I have a few. First, on the CRL. It sounds like you believe that the agency for maybe lack of a better term moved the goalpost on you, but I wanted to get more detailed thoughts on how you're thinking about it. And then secondly, your willingness to run a more conventional randomized trial of relacorilant in type 2 diabetes and/or hypertensive patients, who are poorly controlled. I guess, something along the lines of momentum and catalyst and how likely is it that ultimately that's the path you go down -- so that's my first set of questions. And then on Korlym, can you just talk about some of the assumptions in your guide, particularly erosion of net price percentage of the business going through the AG and also just the net price, the discounts or net price off of the list price? How should we think about that for '26.

Okay. Edward, I think that we caught all of your questions -- I'm sorry, David, I think we caught all of your questions. But if for some reason that we haven't we specify at the end and we'll try again. That was a good list. So I'm going to give you over first to Charlie to talk about CRL.

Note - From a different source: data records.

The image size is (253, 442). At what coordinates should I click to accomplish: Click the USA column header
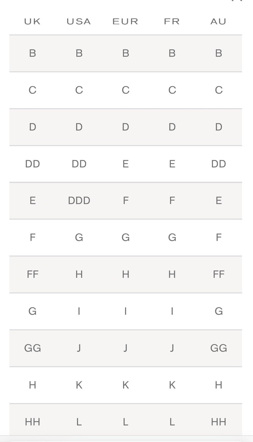(79, 22)
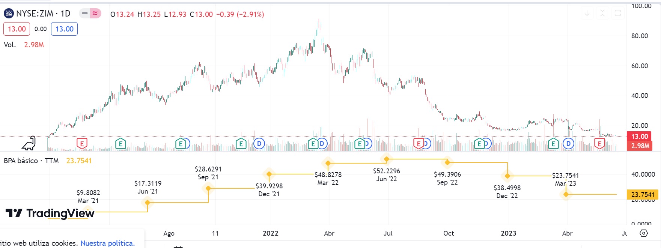Select the Vol. volume legend item
Screen dimensions: 661x248
[x=10, y=45]
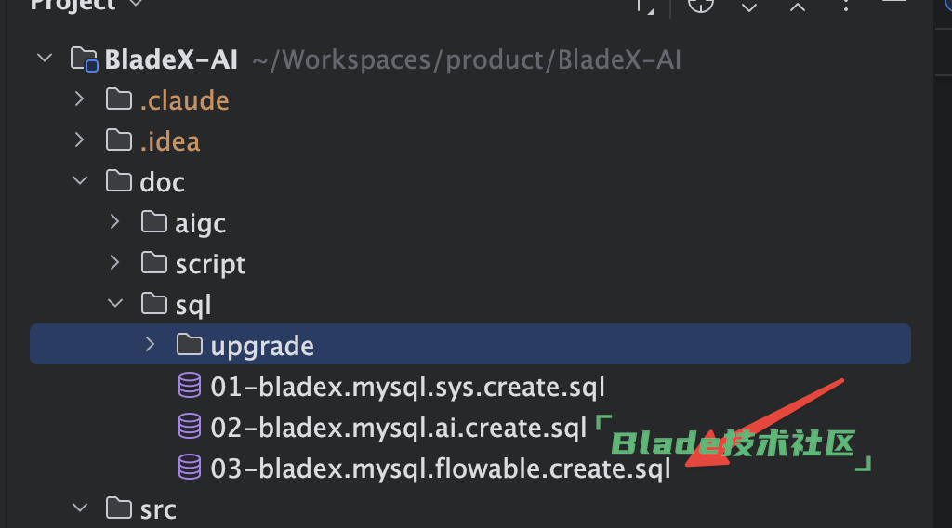952x528 pixels.
Task: Select the 03-bladex.mysql.flowable.create.sql file
Action: (441, 469)
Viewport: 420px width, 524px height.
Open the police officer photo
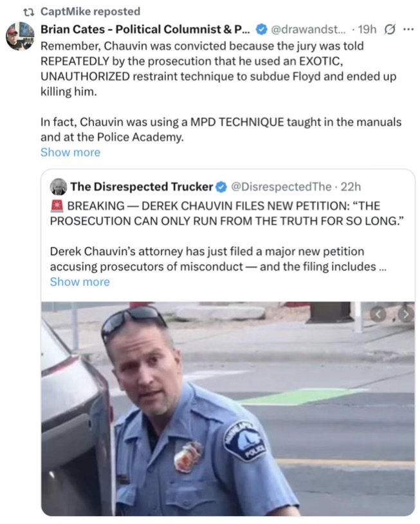228,409
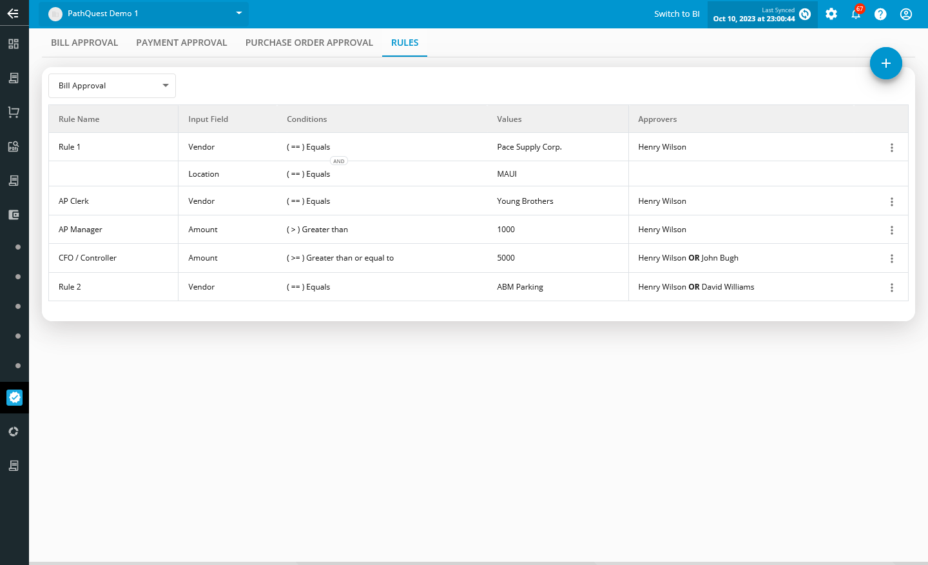Viewport: 928px width, 565px height.
Task: Open the three-dot menu for Rule 2
Action: pyautogui.click(x=892, y=288)
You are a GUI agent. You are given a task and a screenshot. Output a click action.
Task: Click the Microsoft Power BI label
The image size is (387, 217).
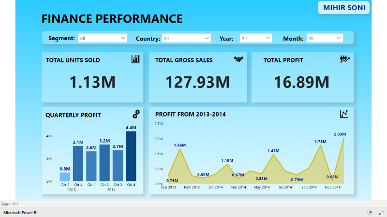pyautogui.click(x=21, y=212)
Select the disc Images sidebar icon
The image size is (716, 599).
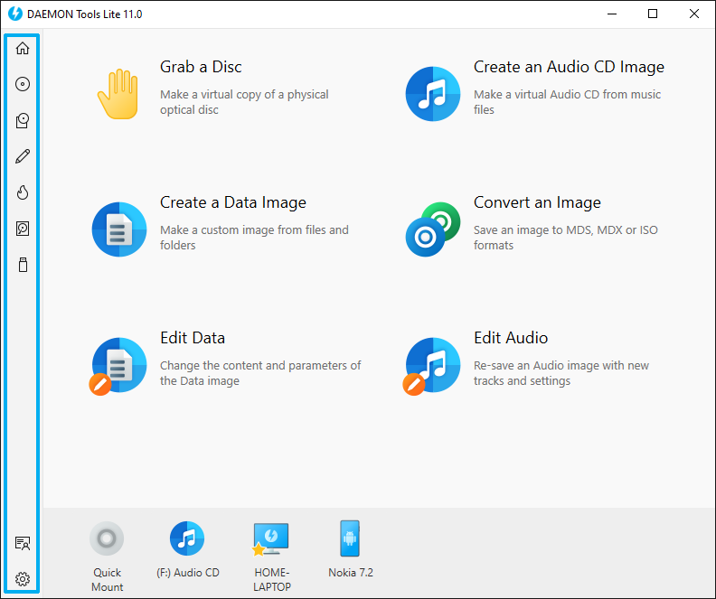pos(23,84)
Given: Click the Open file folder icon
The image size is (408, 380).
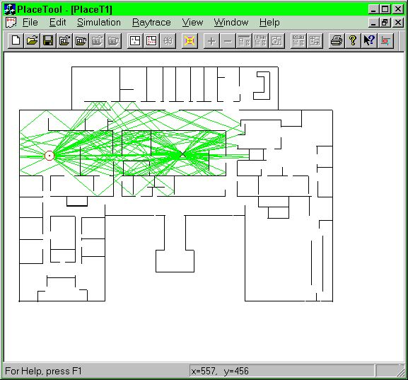Looking at the screenshot, I should (x=32, y=40).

So David, I'm not sure exactly what sort of moving the goalpost would have looked like. And I don't know exactly what was in the sort of FDA's mind in that regard. But what we did was looked at the data we had on a sort of a scientific basis and it clearly met the hurdle for approval. And then when we turn to look at the other drugs that the agency had approved of, both sort of our trial design and program generally and the results we had were clearly right in line with prior approved treatments. So I don't know, if the FDA is thinking shifted in any way, but we really just think we missed the market in that regard. Is that I think -- I hope that sort of address.

Yes, please, David, does that answer your question?

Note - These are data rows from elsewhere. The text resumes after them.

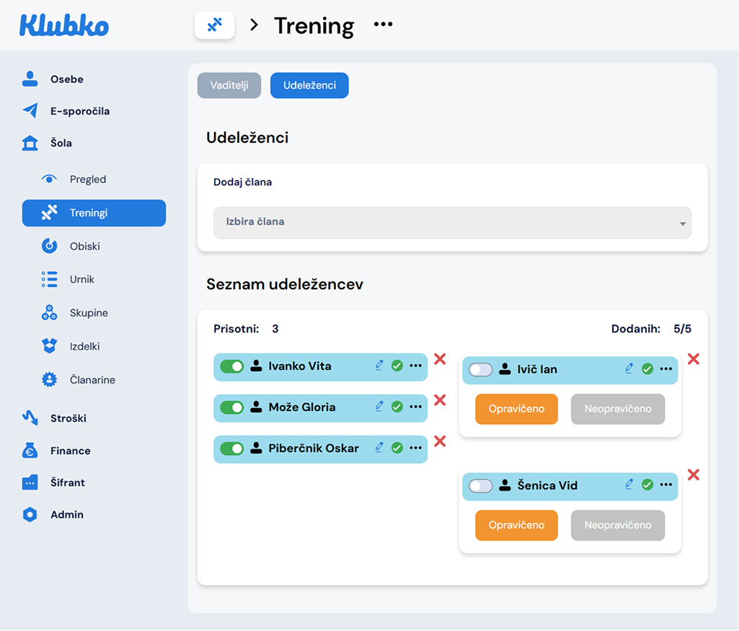Image resolution: width=739 pixels, height=631 pixels.
Task: Click green checkmark icon for Piberčnik Oskar
Action: (x=397, y=448)
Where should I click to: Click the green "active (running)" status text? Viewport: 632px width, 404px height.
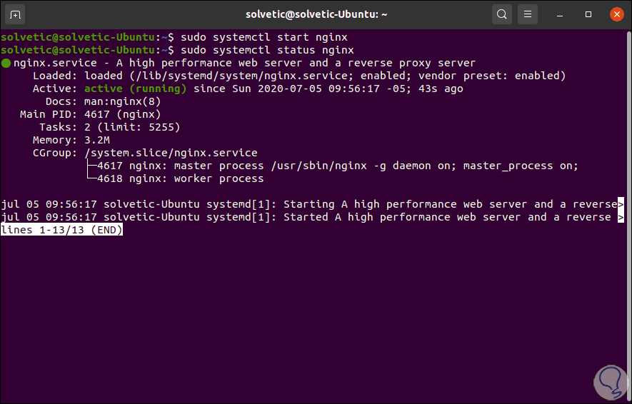[x=136, y=89]
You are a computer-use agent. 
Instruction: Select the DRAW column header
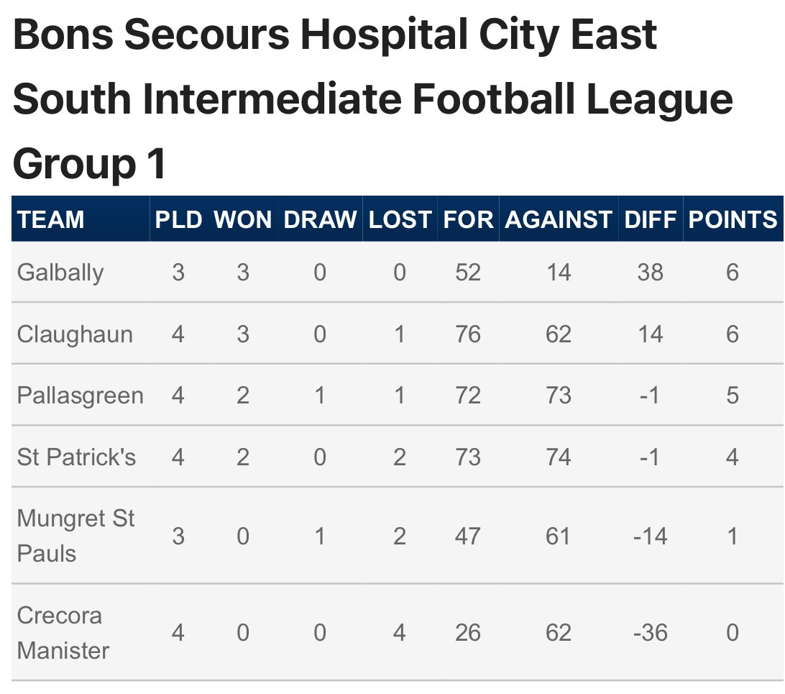(x=320, y=220)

Well, I guess there is a redacted CRL that lays out some very specific concerns. So it just seems that there's a lot of daylight between how the FDA is thinking about this filing and how you're thinking about this filing. And I'm just trying to understand how we in the investor and analyst community can somehow bridge that gap, if that makes sense.

Yes. I mean I think the -- again, I think that without sort of parsing the CRL line by line, there are things in it that are sort of curious and hard to follow. For example, leading with -- the acknowledge is right out of the gate that our pivotal trial met its primary endpoint for instance. The confirmatory evidence we provided also met it's endpoint until the agency mentioned sort of an analysis at the end that they performed that we had never seen and really can't replicate. So there is daylight between our position and their position. And I think the -- again, I just have to return to, I think, on the merits compared to the other approved drugs, we got it right. I can't really explain how they moved to their decision. And that's what we're going to find out when we meet with them at the meeting in April. That's really the purpose of it. We do want to understand, we think they will be able to articulate it to us and we will be able to move forward from there. That's why we're meeting with them.

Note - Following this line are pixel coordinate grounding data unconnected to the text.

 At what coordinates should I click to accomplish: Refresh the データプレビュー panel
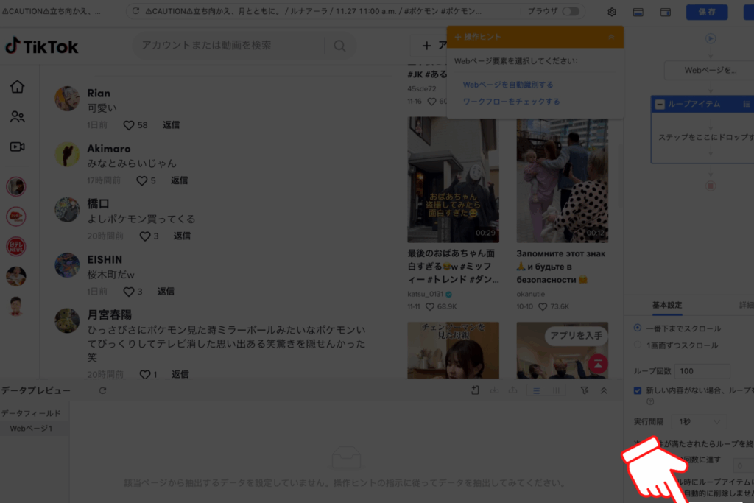pyautogui.click(x=102, y=390)
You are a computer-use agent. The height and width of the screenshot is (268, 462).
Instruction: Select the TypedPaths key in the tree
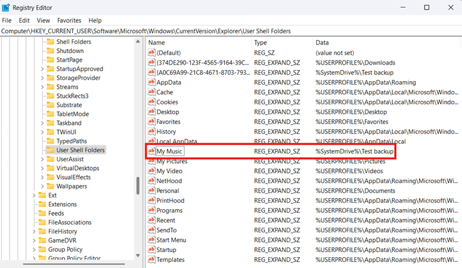pyautogui.click(x=71, y=141)
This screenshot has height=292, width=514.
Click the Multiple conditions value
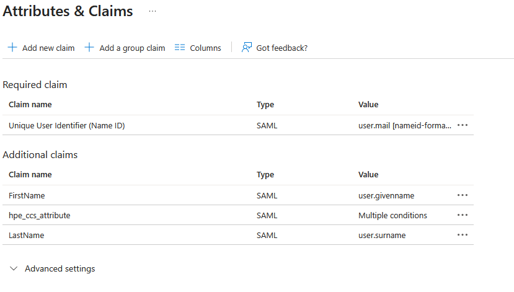pyautogui.click(x=392, y=215)
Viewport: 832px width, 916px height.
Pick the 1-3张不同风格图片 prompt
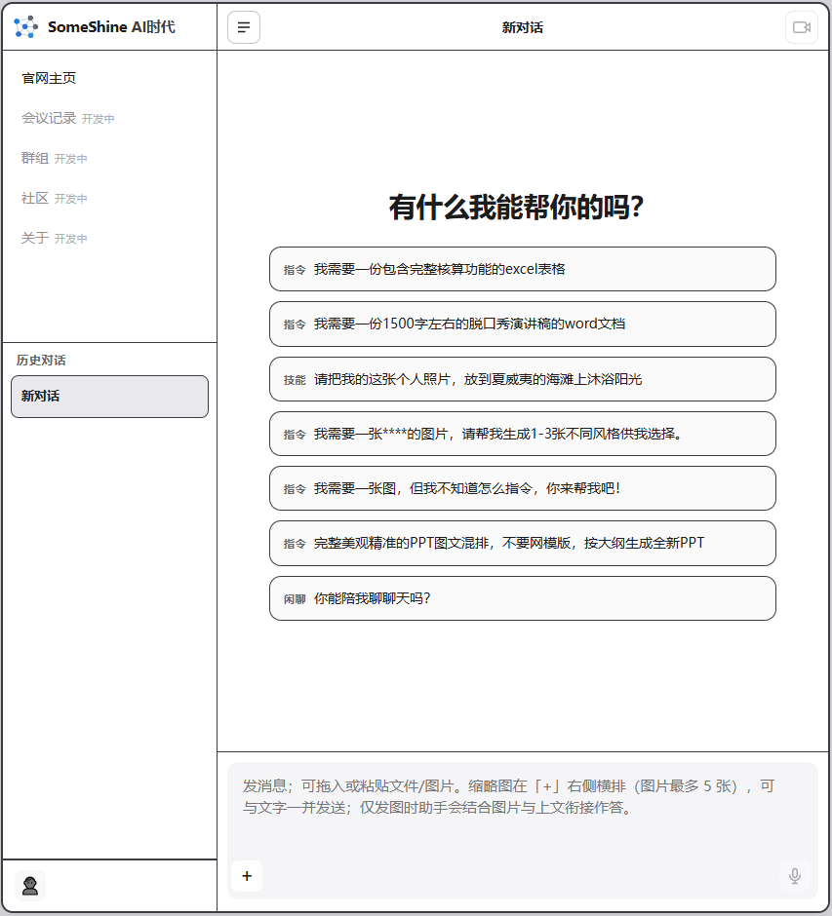[x=522, y=434]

Okay. And Sean, so there were several questions related to sales of Korlym?

No, thanks for the question. So in terms of the AG, the AG's net price is about a 30% discount on Korlym's WAC. And that's been consistent really since we launched the AG -- now over the course of 2025, more volume shifted from Korlym prescriptions, obviously, to AG prescriptions. And we ended the year at about 75% and that really was what the pricing impact was in our 2025 revenues. Now in terms of 2026. We're at about 78% AG. We expect it's going to maybe move a tick or so more, but it's essentially stabilized. But we have built in potential pricing pressures and discounting in through the remainder of 2026.

Okay. And then just my question on running a randomized relacorilant trial. If it came to that, can you just talk about the likelihood of ultimately going down that path -- is that the outcome you envision here? And how long would such a study take?

Again, I really want to -- important point I really want to clarify for the whole audience, our medicines are for the treatment of hypercortisolism. And what we found is that the pool of patients with hypercortisolism is significantly larger than I think was believed 15 years ago or 10 years ago or many people even 5 years ago. These patients reside in many important disease states and previously just simply didn't respond to conventional treatment. So for instance, what the CATALYST study showed us was that in patients who have resistant diabetes, even with the best medications treated by the best doctors, is really a group of nonresponders. And of those nonresponders, about 1/4 of them have hypercortisolism and what the treatment portion of the CATALYST study said is, if you treat their hypercortisolism those symptoms improve, and they improve really very dramatically. Now the results for hypertension, for resistant hypertension are yet to be revealed. But please pay attention in a month because I think they're going to be very important. And I think the general point that we're making is that hypercortisolism is an important driver of many symptoms and the patients with hypercortisolism are currently undiagnosed in many important disease states. So where it leads us to do in terms of clinical development. I'm not -- I can't tell you with certainty at this point, but really understand that mechanistically what's going on is the identification of patients with hypercortisolism and then their treatment.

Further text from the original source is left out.